With grime wedged beneath its fingernails and sweat dripping from its Texan brow, “Cold in July” employs a brilliant tactic. “Wait,” White Lion’s gooey eighties power-ballad, closes Jim Mickle’s tough-as-nails crime drama, a film about home invasions, kids in peril, corrupt cops, and a snuff-film pornography ring. It’s the most ironic juxtaposition of vicious sights and bubble-pop sounds since “Jessie’s Girl” accompanied a sordid scene from “Boogie Nights.”
The reluctant hero of “Cold in July” is Richard Dane (Michael C. Hall, of “Dexter” fame). A passive picture-frame shop owner, Dane appears timid next to the brawling good ol’ boys inhabiting his town. This all changes when an intruder enters the home he shares with wife (Vinessa Shaw) and young son. Dane shoots him dead, blasting the burglar’s brains onto the ceiling. Local police soon identify the victim as Freddy Russell, a notorious lowlife and wanted criminal.
Overnight, Dane is lauded by his town as a take-no-s**t hero. He enjoys this unlikely claim to fame, but there’s a price to pay. Russell’s father, Ben (Sam Shepard), is a leathery, callous felon recently released from prison. Ben confronts Dane and vows revenge for the death of his son. Soon, he’s hanging out at the day care center where Dane’s tow-headed son plays on playground swings. This early passage of the film culminates in another break-in, with Dane again left to protect his family.
SPOILER ALERT: After a brief respite in which the danger passes, it becomes increasingly clear that things aren’t at all what they seem. Is Freddy Russell truly the man Dane shot? Are the cops hiding something? As circumstances become more questionable, “Cold in July” re-unites Dane and Ben not as adversaries, but as partners hell-bent on resolving the film’s quickly metastasizing mystery. They’re joined by Jim Bob Luke (Don Johnson), a pig-farming, Cadillac-driving sleuth who once fought alongside Ben on the battlefields of Korea.
“Cold in July” sandwiches Hall’s meek family man between two icons of seasoned machismo. Shepard’s age has made him more gruff and grizzled, but no less commanding than he was in “The Right Stuff” as pilot Chuck Yeager. Quietly charismatic, he’s chiseled from the same cut of rawhide as Clint Eastwood’s Man with No Name. Meanwhile, Johnson’s more extroverted, blue-eyed bluster and good-natured smirk are great antidotes to Shepard’s craggy squint. As the three men prepare for the film’s final showdown, Luke proclaims, “It’s howdy doody time!” Johnson brings dark comic relief to the trio’s grim mission.
Shepard and Johnson create an interplay that feels naturally lived-in.

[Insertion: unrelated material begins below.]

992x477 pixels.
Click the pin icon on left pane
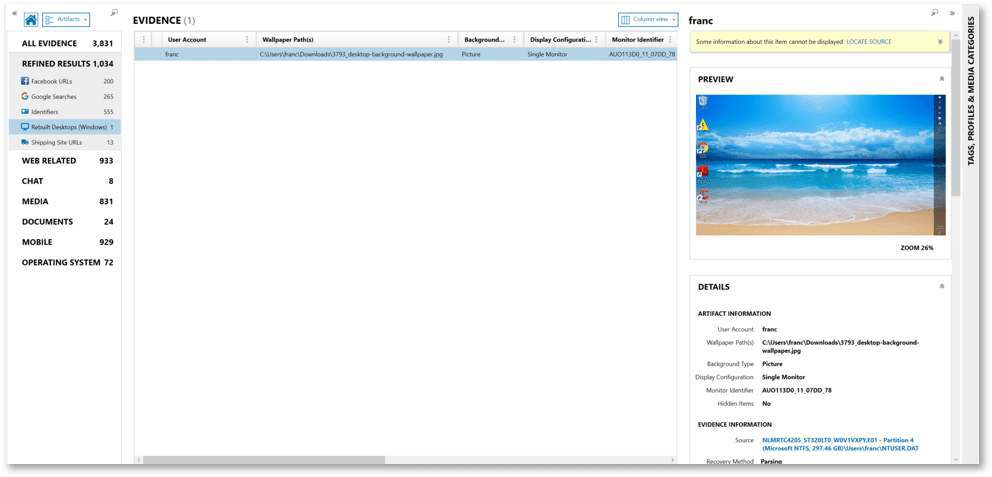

They’re convincing as blood-brothers bonded by combat. After Ben blows his top, intent on recklessly taking out the bad guys, Luke pushes a pistol against his forehead. “Do you feel me?” he coolly asks, in a kind of dangerous tough love that could only be shared by battle buddies. Suddenly re-thinking his hot-headed strategy, Shepard slowly sighs, “Yeah, I feel you.”
Bursting with testosterone might, the final stretch of “Cold in July” burrows down into a dark cesspool inhabited by porn profiteers who batter unsuspecting prostitutes on film. It’s a perfect setting for righteous carnage, a crackling throwback to the grungy revenge finales of “Rolling Thunder” and “Hardcore.” And in spite of itself, we relish Mickle’s genre clichés, like the slo-mo shot of our three heroes strutting towards us, armed and ready to kick a*s. This recycled Western image might be familiar, but it’s also cool. Damn cool.
The spirit of John Carpenter can be felt within the film’s throbbing synth score, and seen in its muted colors. During the initial home invasion scenes, walls are awash in blue tints and dancing shadows reminiscent of “Halloween.” Late in the film, a depraved crime den appears slathered in garish colors, hinting at the carnival of horrors taking place within.
“Cold in July” harkens back to the days of tough seventies thrillers. It pulsates with a no-frills real-ness that’s almost novel in our current age of CGI fakery. Meanwhile, it bounces us around with some truly novel plot twists. And even though its detours are unexpected, they’re easy to navigate. This isn’t some convoluted mystery bogged down by confusing exposition, and Mickle tells his story with clarity.
Most amazingly of all, Mickle succeeds in making White Lion sound good. And that’s one helluva feat.